Registers in square brackets such as [ESI] are dereferenced pointers. The instruction you quote moves the DWORD (a 32-bit/4-byte value) in memory location specified by ESI into register EAX. In your case, memory location 00402050, read as a DWORD, contains 34333231.

Written in pseudo-C:

DWORD EAX;   /* Declaring the registers as we find them in silico */ DWORD ESI;  ESI = 0x00402050;  /* Set up your initial conditions for ESI */ EAX = *((DWORD *)ESI);   /* mov EAX, DWORD PTR [ESI] */ /*  ^ ^  ^^^^^^^    */ /*  | |     |       */ /*  | |     +-----------  From "DWORD PTR" we get "DWORD *" in C.          */ /*  | |             */  /*  | +-----------------  The C dereferencing operator * replaces [].      */ /*  |               */  /*  +-------------------  The C assignment operator = replaces mov opcode. */  

In your case, it is not true that 0x00402050 "equals" the string "1234567890" -- rather it points to the memory which contains that string.

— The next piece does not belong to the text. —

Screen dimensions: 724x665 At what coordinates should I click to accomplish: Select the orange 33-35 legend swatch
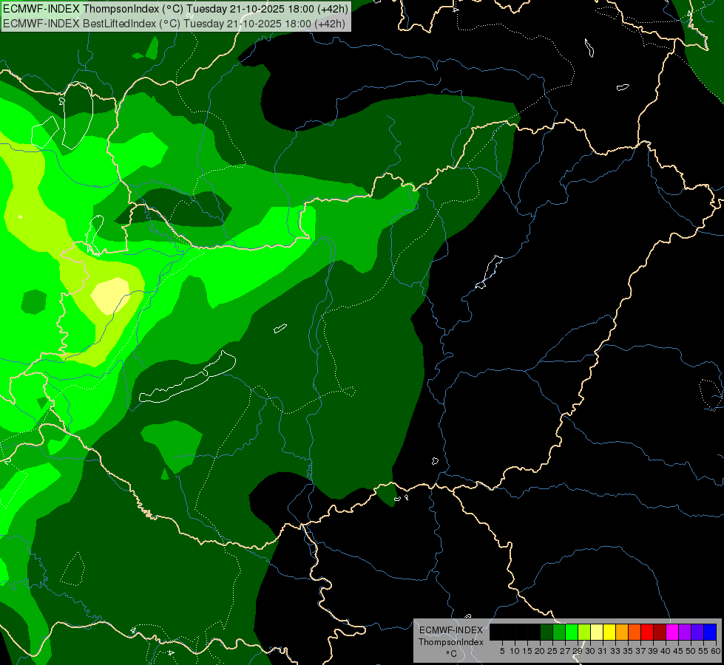click(622, 632)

The value which you obtain, 0x34333231 is comprised from the ASCII values for the digits "1234", which are the first four bytes (i.e., the first DWORD) of the string. They appear in reversed order because the Intel architecture is "little endian" in the byte representation of a DWORD in memory.

In your example at this time, the mov instruction is loading ASCII characters as if they were the four bytes of an unsigned long value, when they are actually a string of single-byte characters.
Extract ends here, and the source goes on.